▶ **STUDY MATERIAL**:
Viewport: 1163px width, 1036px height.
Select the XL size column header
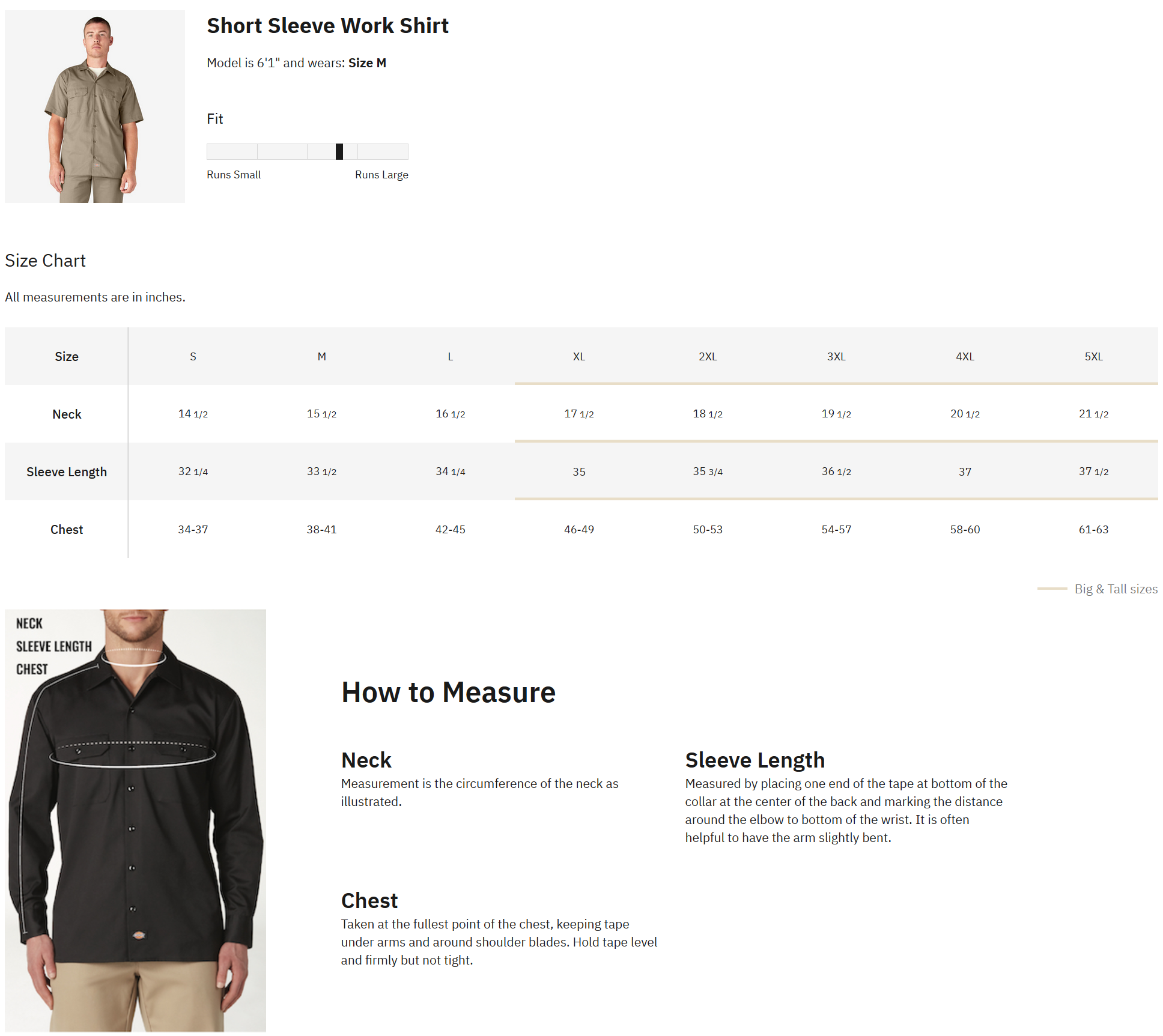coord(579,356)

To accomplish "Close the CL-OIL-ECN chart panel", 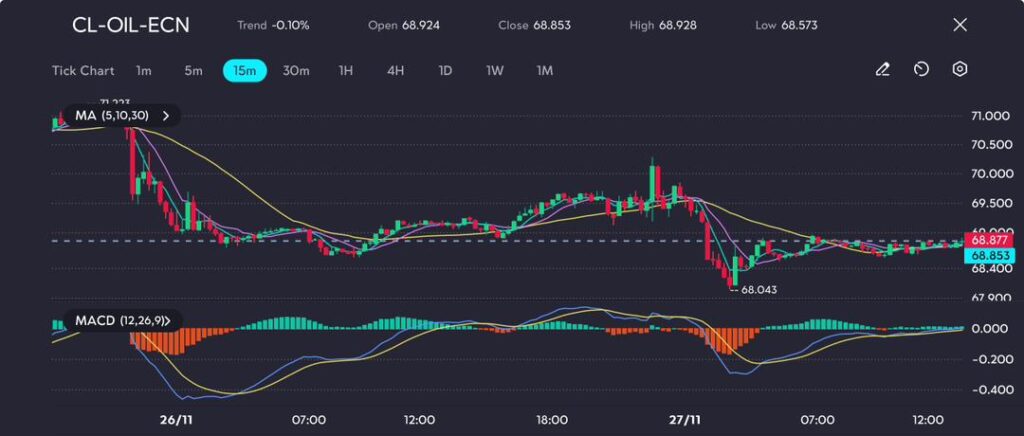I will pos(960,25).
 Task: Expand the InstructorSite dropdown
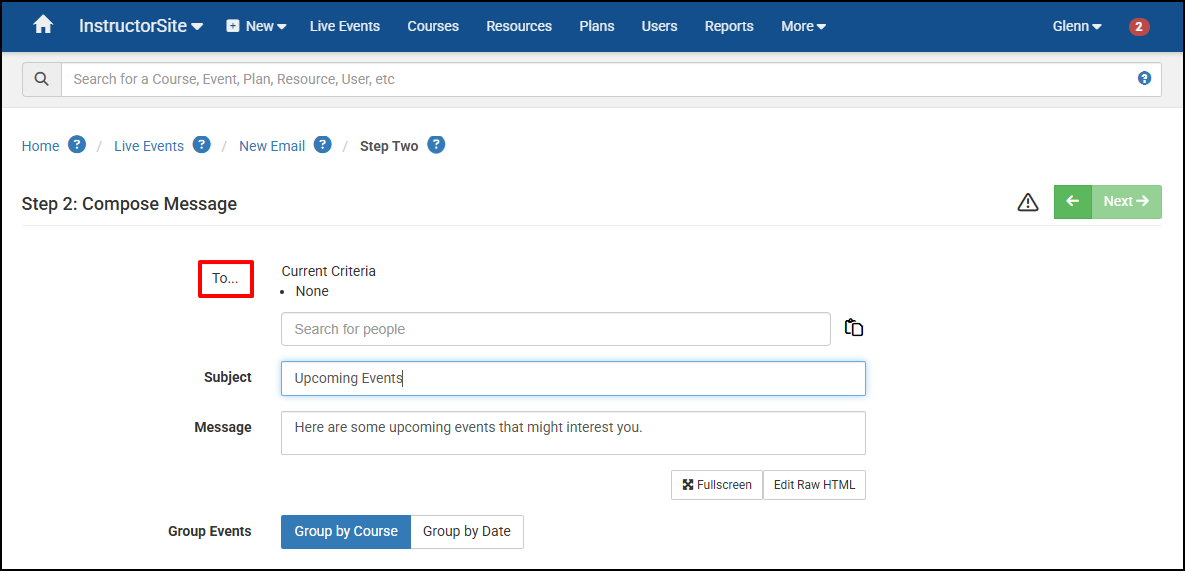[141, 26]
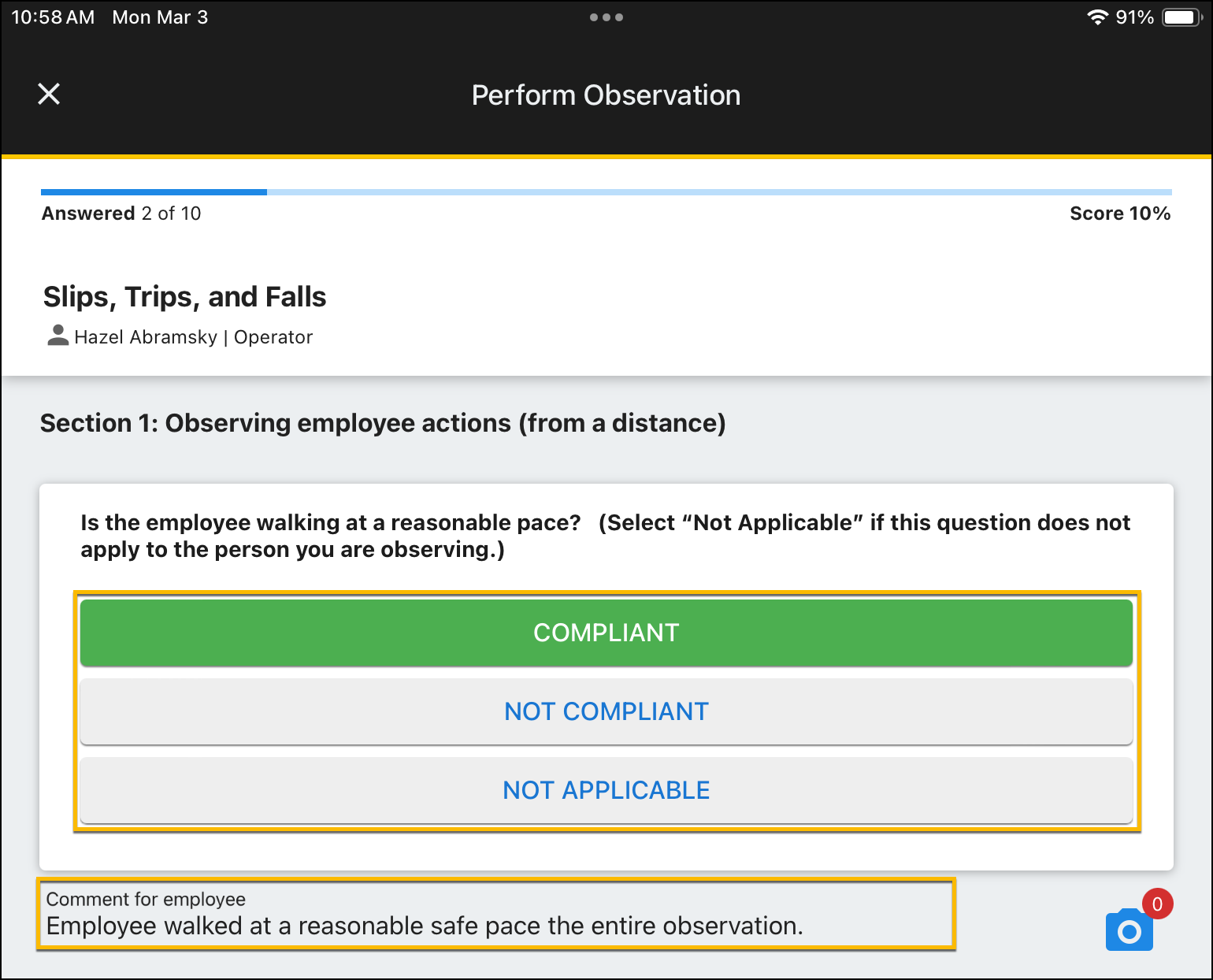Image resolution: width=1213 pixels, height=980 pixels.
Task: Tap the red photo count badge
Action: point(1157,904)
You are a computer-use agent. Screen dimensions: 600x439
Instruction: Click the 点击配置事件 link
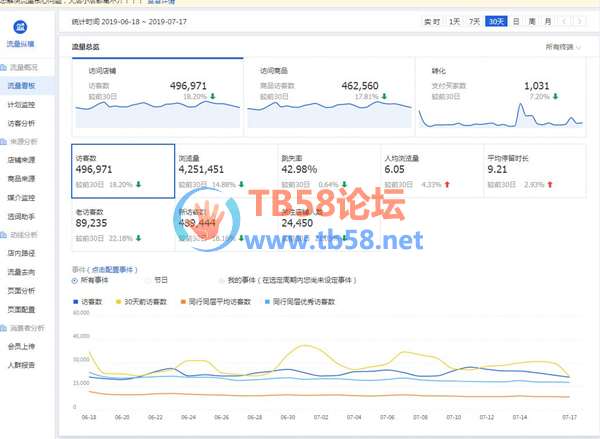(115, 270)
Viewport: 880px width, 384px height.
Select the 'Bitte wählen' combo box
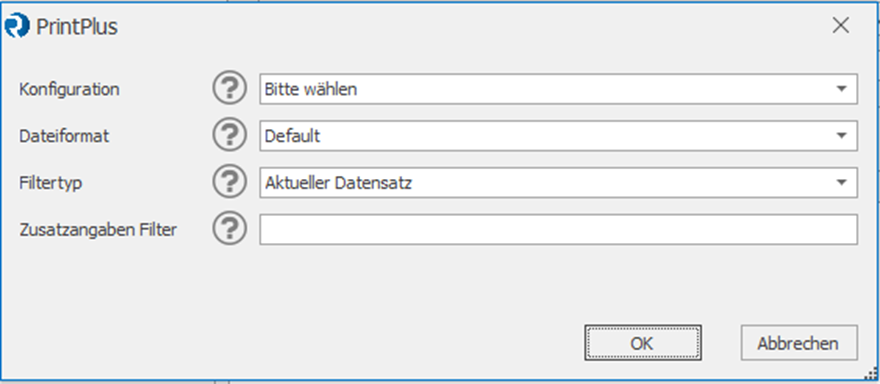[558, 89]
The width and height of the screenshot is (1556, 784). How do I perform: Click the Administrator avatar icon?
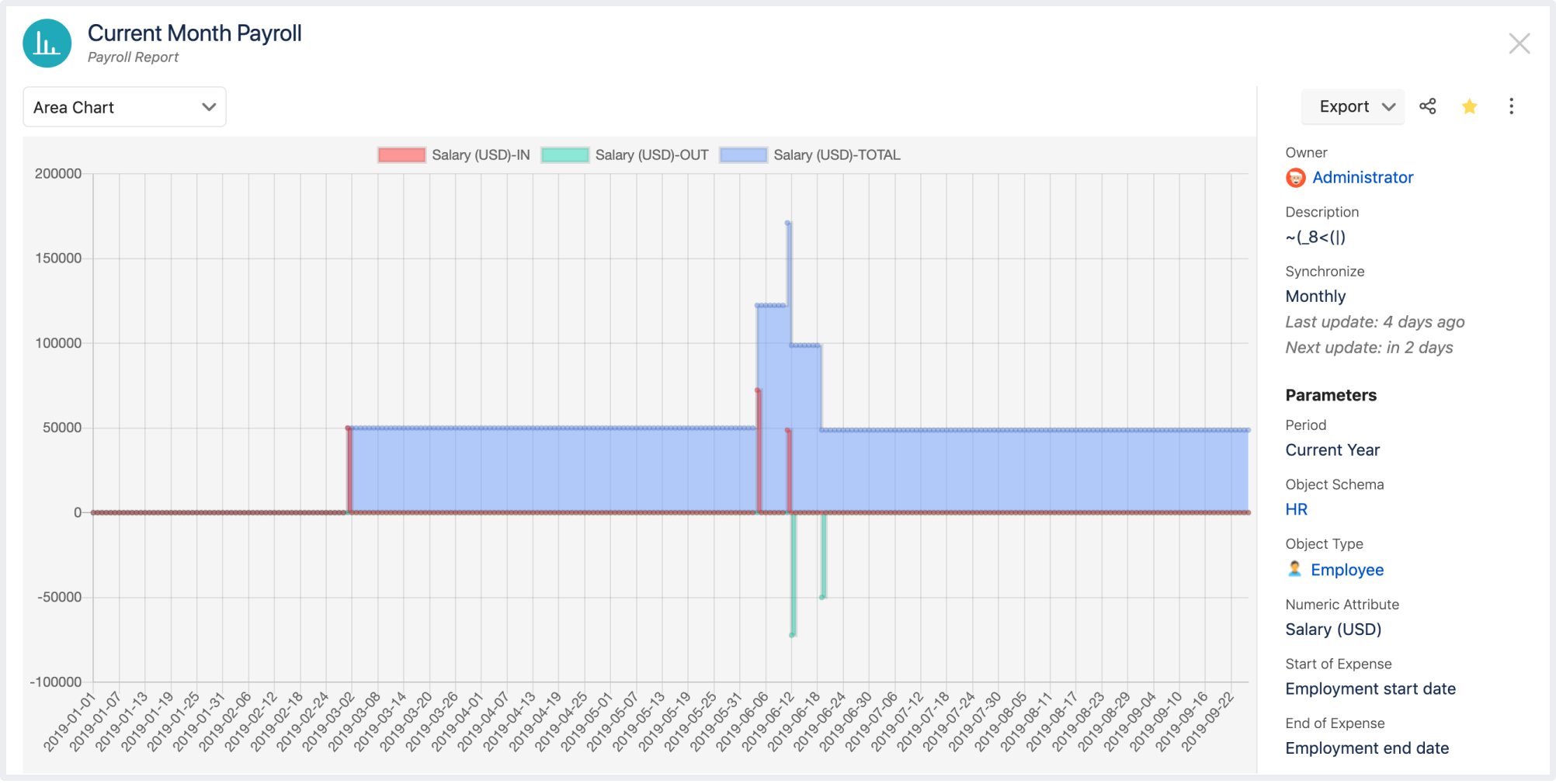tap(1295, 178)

▶ **WORK TASK**: Starting at the line that contains "Select the 'Bitte wählen' combo box", transcribe every line through the end of the listing exactly, including both end lines and excluding pictures.

▶ **SOLVED EXERCISE**:
Select the 'Bitte wählen' combo box
[558, 89]
The width and height of the screenshot is (1556, 784). How do I perform: Click the Administrator avatar icon?
tap(1295, 178)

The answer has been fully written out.